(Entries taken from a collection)
--*--
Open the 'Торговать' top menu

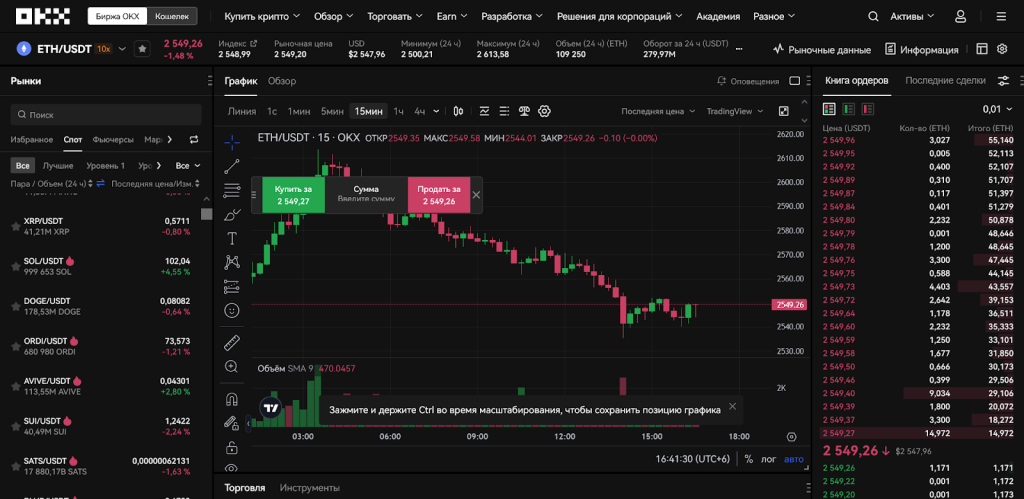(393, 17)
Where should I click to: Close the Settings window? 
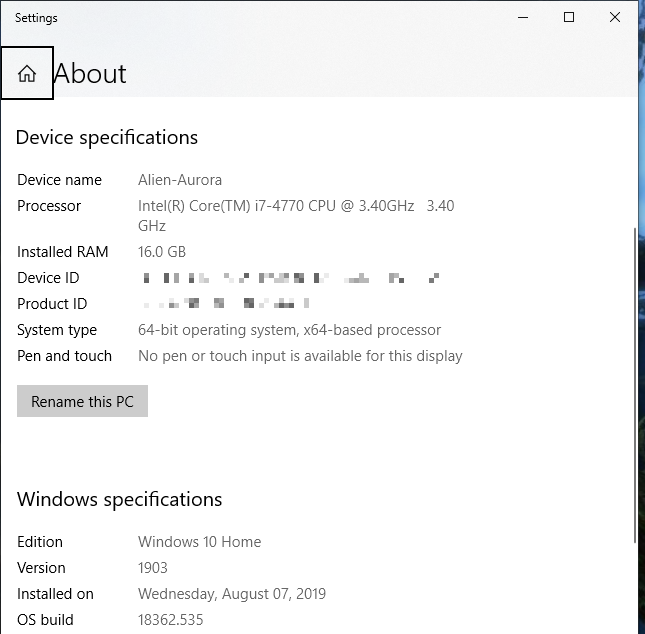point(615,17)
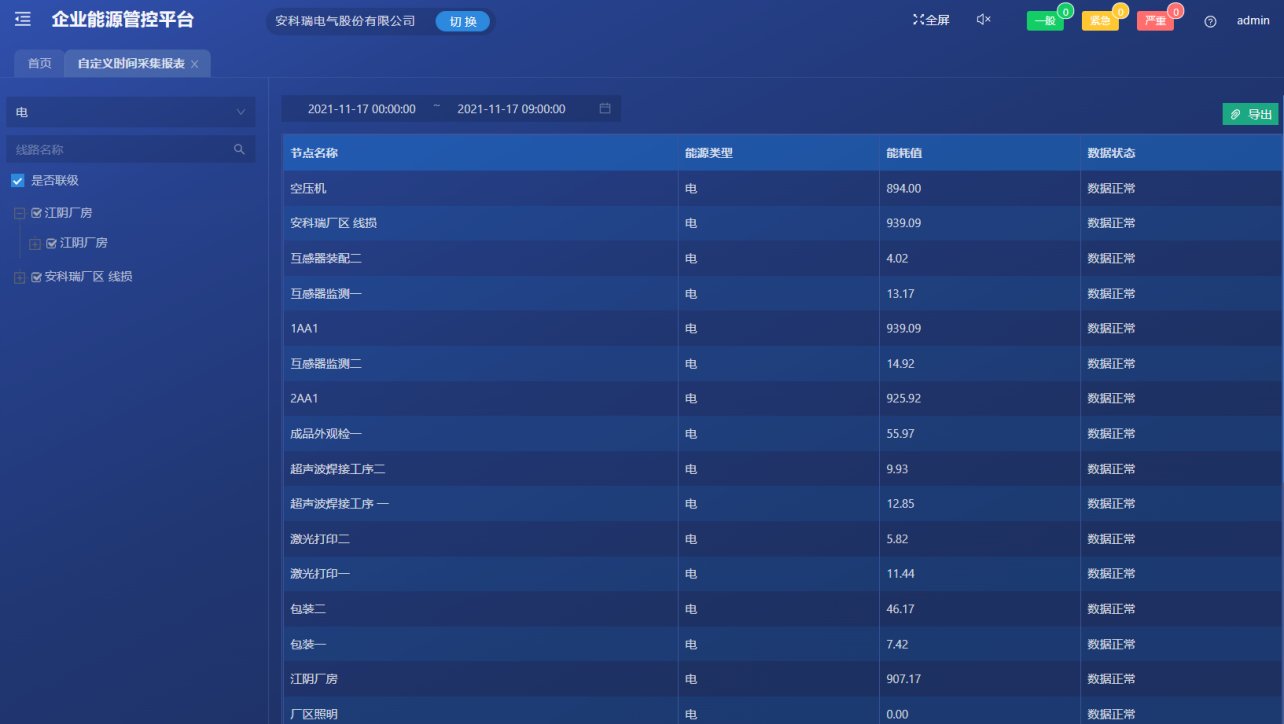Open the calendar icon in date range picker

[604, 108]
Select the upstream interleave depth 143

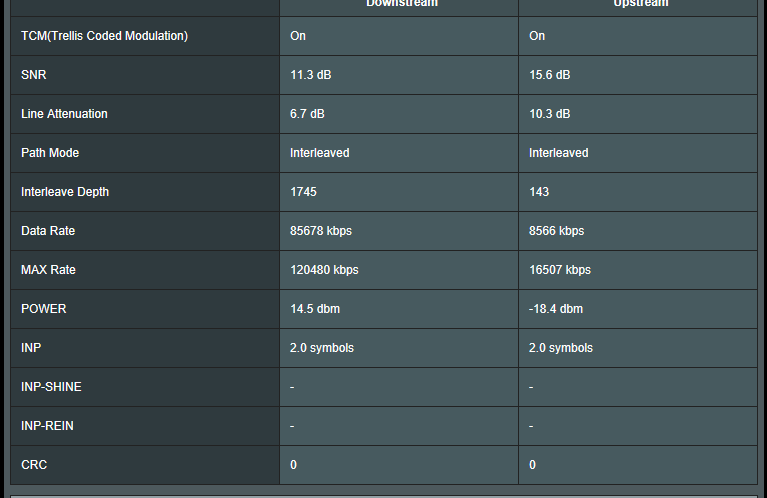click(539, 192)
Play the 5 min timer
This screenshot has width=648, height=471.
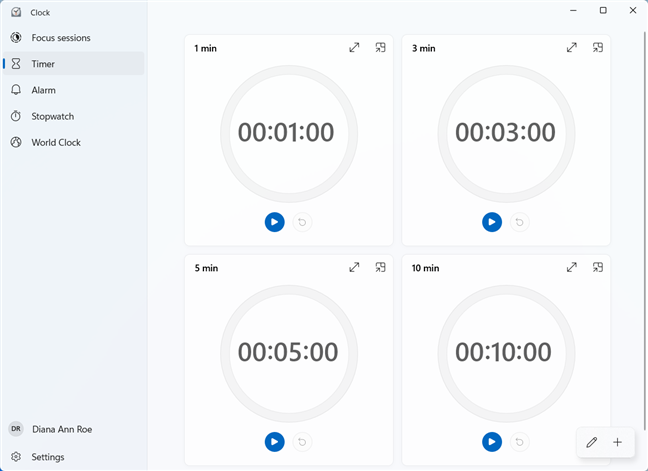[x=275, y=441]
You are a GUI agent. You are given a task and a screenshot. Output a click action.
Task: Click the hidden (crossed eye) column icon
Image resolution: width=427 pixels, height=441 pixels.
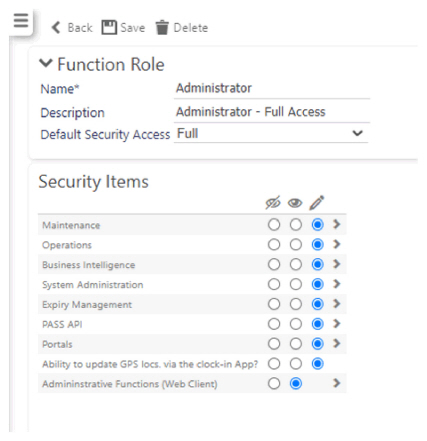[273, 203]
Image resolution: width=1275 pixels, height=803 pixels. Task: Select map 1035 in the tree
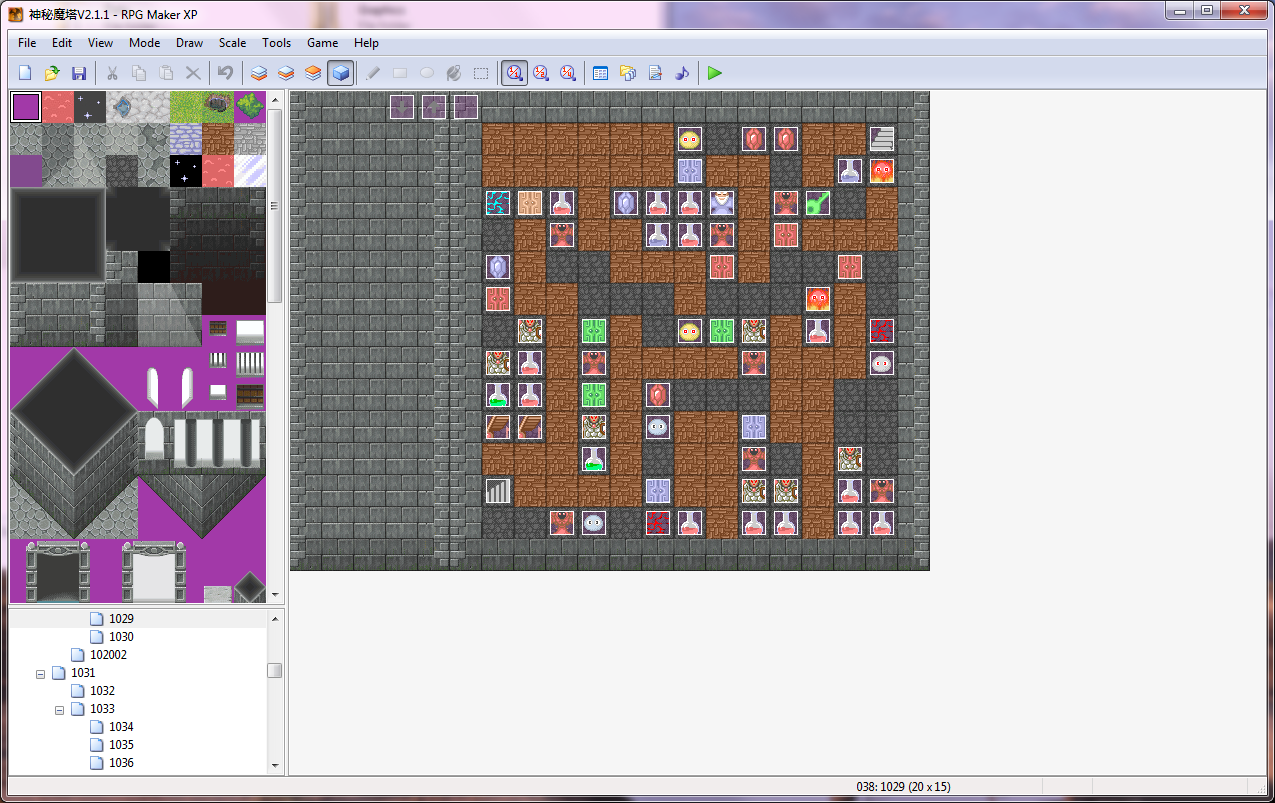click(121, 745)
--*--
(What is expected) From the records above, transcribe only the stretch from the line with "Select the upstream interleave depth 143" through the line with "Task: Click the", keeping both ends. Omit pictures.

(Expected answer)
Select the upstream interleave depth 143

click(539, 192)
Play the 5 min timer
This screenshot has width=648, height=471.
[x=275, y=441]
You are a GUI agent. You are given a task and a screenshot. Output a click action.
Task: Click the hidden (crossed eye) column icon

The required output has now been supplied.